═════ ENTRIES ═════

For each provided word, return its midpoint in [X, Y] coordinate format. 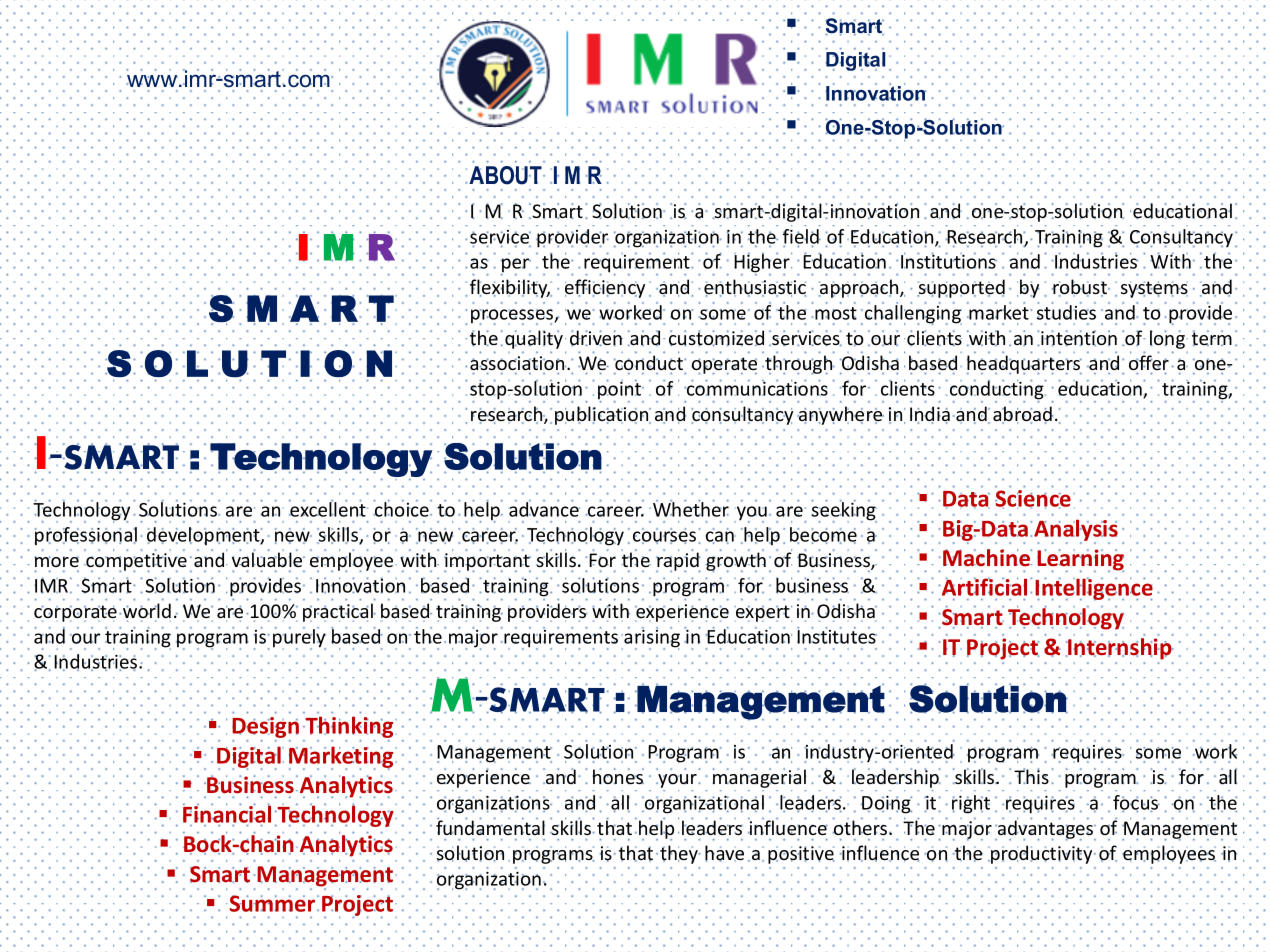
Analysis [1076, 531]
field [801, 237]
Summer [274, 903]
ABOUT [506, 175]
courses [664, 536]
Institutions [949, 261]
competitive [135, 562]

═════

• _INSTRUCTION_:
Render the records above as a Markdown table with a "Row" column numbering each line and a "Line" column holding its text, skipping blank lines. Leave the pictures out.

• _SOLUTION TO THE PROBLEM_:
| Row | Line |
|---|---|
| 1 | For each provided word, return its midpoint in [X, Y] coordinate format.  |
| 2 | Analysis [1076, 531] |
| 3 | field [801, 237] |
| 4 | Summer [274, 903] |
| 5 | ABOUT [506, 175] |
| 6 | courses [664, 536] |
| 7 | Institutions [949, 261] |
| 8 | competitive [135, 562] |